The Three Things You Want Your Recommender to Know

RecommenderAsking a teacher for a recommendation is an important step on your path to college, and (as always!) we’re here to help. But before we go any further, register your recommender in your College Prep Scholars Program application, if you haven’t already. We strongly recommend that you ask a teacher who has taught you in a core subject area (e.g., math, science, history/social studies, English, foreign language). The earlier you ask for a recommendation, the better. You don’t want your teacher to feel rushed!

The good news is that your teacher is likely familiar with writing recommendations. The best letters of recommendation can differentiate you from a large pool of applicants, so we’ve outlined three things you want your recommender to know to set yourself up for success:

1. Your recommender should know your motivation to apply.

Make a point to talk to your recommender about your interest in applying for the College Prep Scholars Program. Here are a few things to discuss:

  • Where do you imagine yourself going to college?
  • What are your educational goals?
  • Why are you excited to apply for the College Prep Scholars Program?

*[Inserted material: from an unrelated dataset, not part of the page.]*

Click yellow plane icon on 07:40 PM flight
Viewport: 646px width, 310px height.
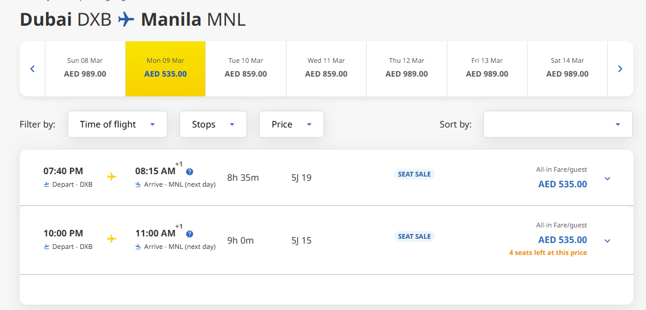pyautogui.click(x=111, y=177)
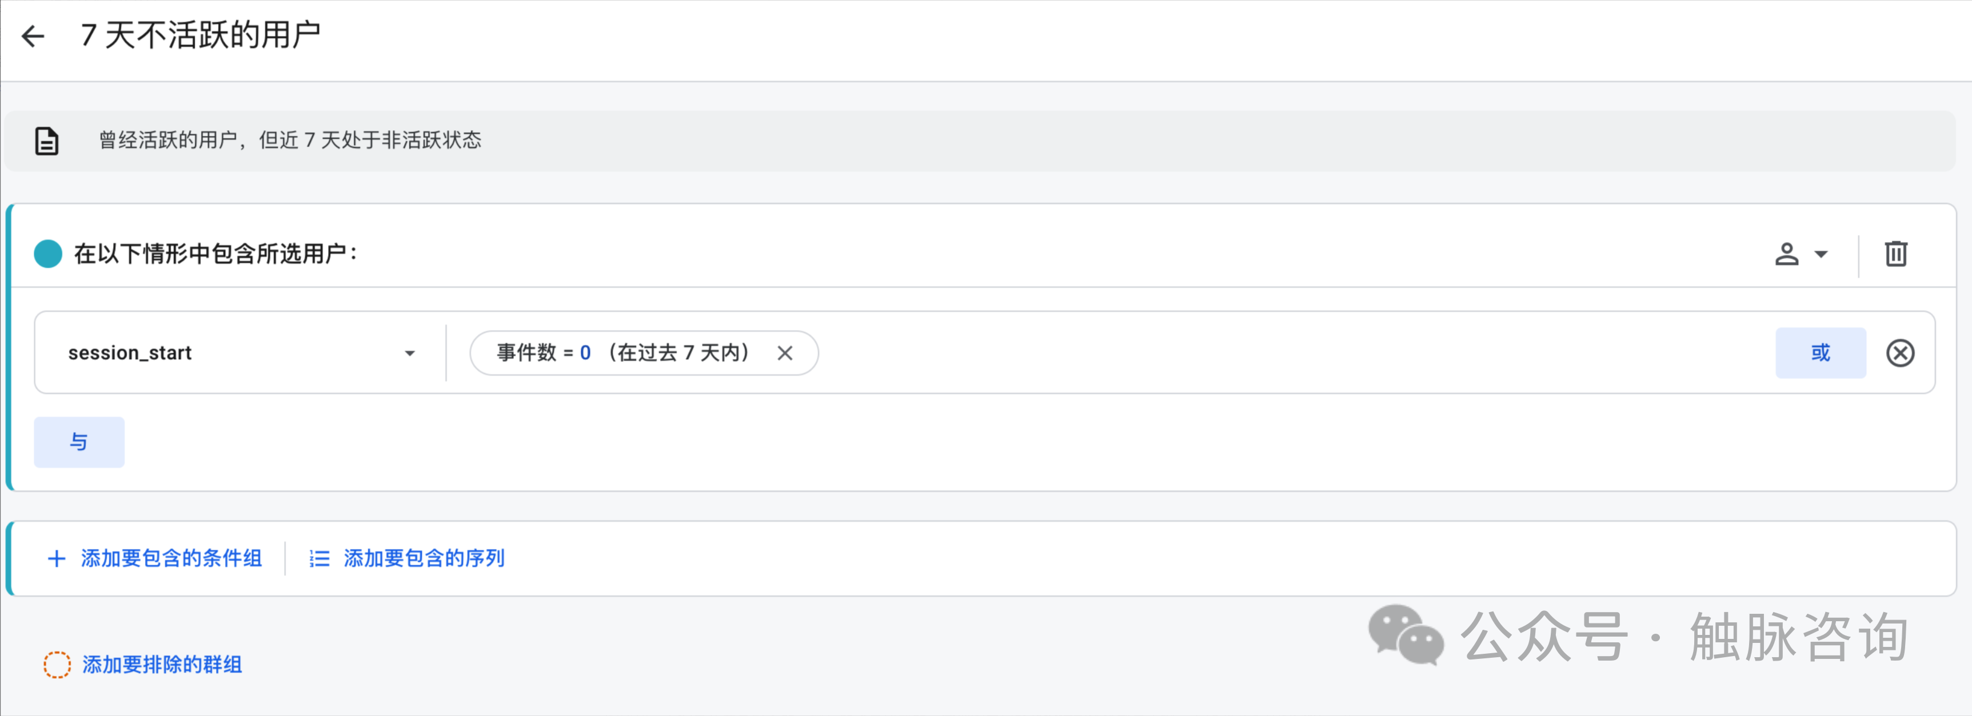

By sharing these answers with your recommender, s/he will have a better understanding of your academic and personal motivations.

2. Your recommender should know the bigger picture.

To the degree which you are comfortable, speak with your teacher about any achievements, challenges, or experiences you have had outside the classroom that may impact your academic performance. These glimpses into your life will help your recommender paint a more accurate picture of you.

For example, if you are deeply engaged in an extracurricular activity outside of school that your recommender may not know about, you should let them know. Alternatively, if you work a part-time job to help with family expenses instead of participating in more extracurricular activities, your recommender should be aware of that so they can accurately write about your  involvement.

3. Your recommender should know that you are grateful.

After you have asked your teacher for a recommendation and provided them with all the information they need, write them a “thank you in advance” letter. In addition to expressing your gratitude, this letter can also serve as a helpful reminder for your recommender about the March 23 deadline to submit.

After you have received the email confirmation from QuestBridge that your teacher has successfully submitted their recommendation, you should write another thank you note. Here’s a template that you can personalize even further:

Dear Dr. XYZ,

Thank you for taking the time to write a letter of recommendation on my behalf.  I know that recommendation letters take a great deal of time, energy, and effort, and I appreciate your support during this first step in my college  admissions process.  I will be sure to keep you updated on my progress.  Again, thank you.



Remember: You may need to ask the same teacher for a recommendation next year, so follow these tips now to set yourself up for success!